▶ [Exercise requirements]
In the records below, find the line holding "Click the Сгенерировать надёжный пароль link"; copy it and every line after it to the end, omitting all images.

▶ [Information]
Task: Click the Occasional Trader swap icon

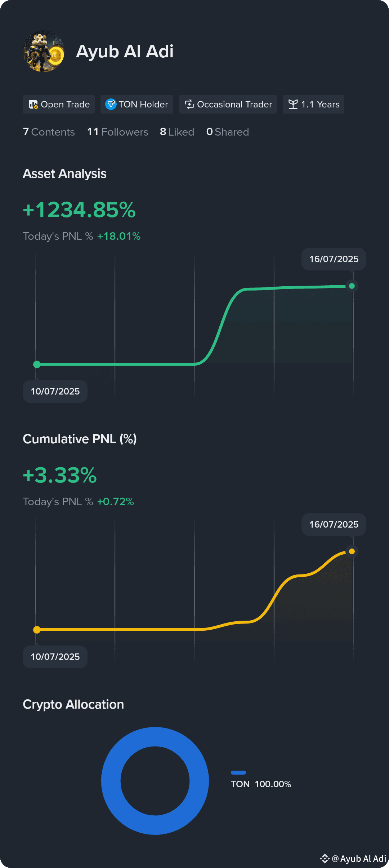Action: coord(189,105)
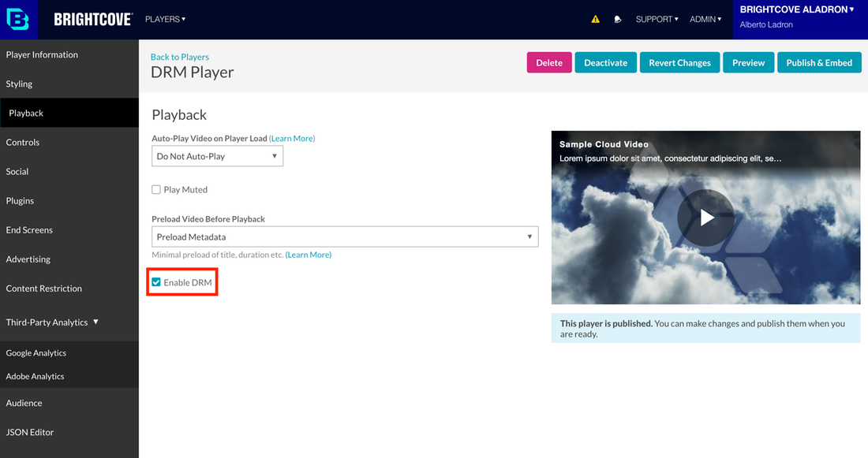868x458 pixels.
Task: Click the pink Delete button
Action: coord(549,63)
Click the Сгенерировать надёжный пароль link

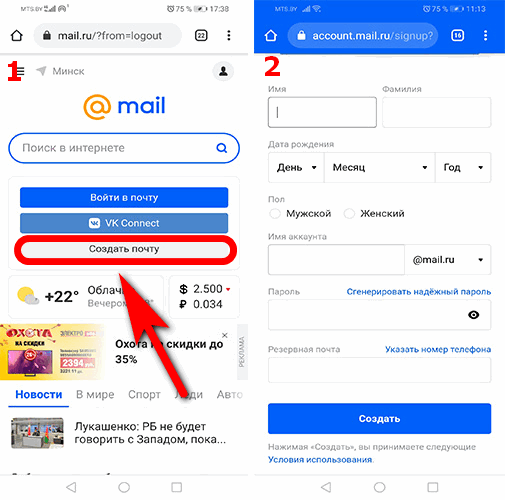(x=419, y=292)
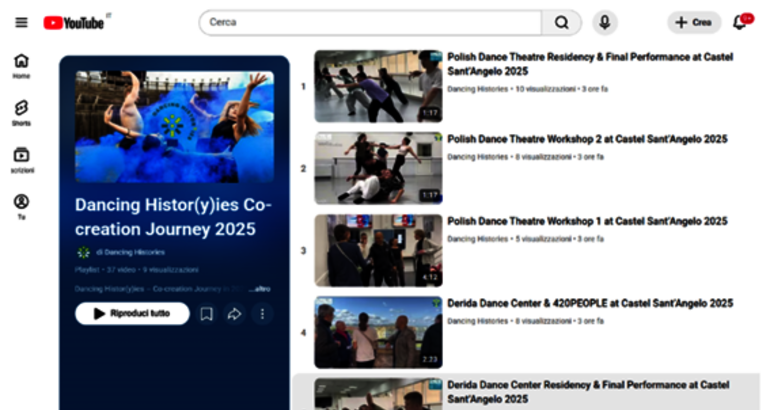This screenshot has height=410, width=770.
Task: Share the playlist with arrow icon
Action: 234,314
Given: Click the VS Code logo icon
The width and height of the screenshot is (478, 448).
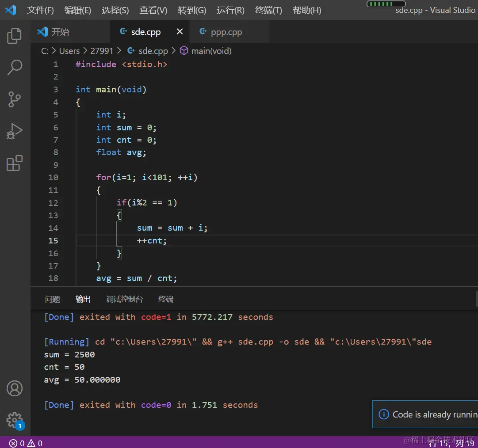Looking at the screenshot, I should [x=11, y=10].
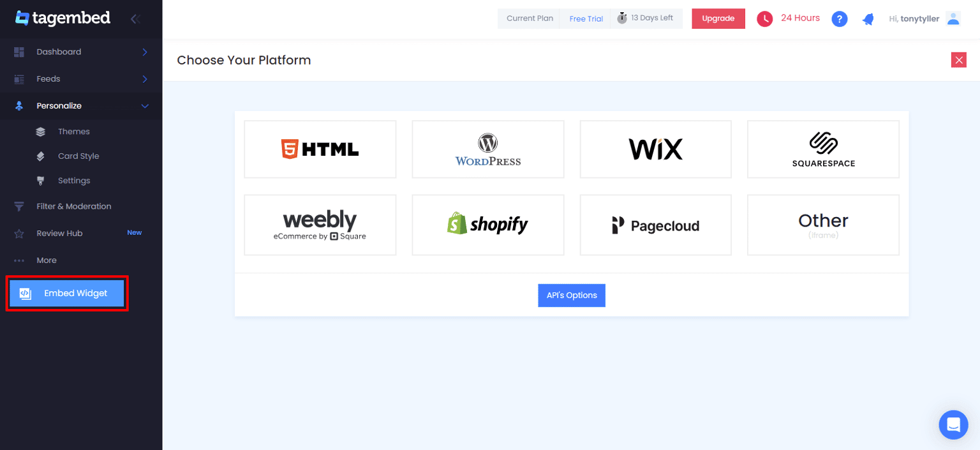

▶ [The answer]
Click the Сгенерировать надёжный пароль link

(x=419, y=292)
This screenshot has height=410, width=770.
Task: Share the playlist with arrow icon
Action: 234,314
Given: Click the VS Code logo icon
The width and height of the screenshot is (478, 448).
Looking at the screenshot, I should [x=11, y=10].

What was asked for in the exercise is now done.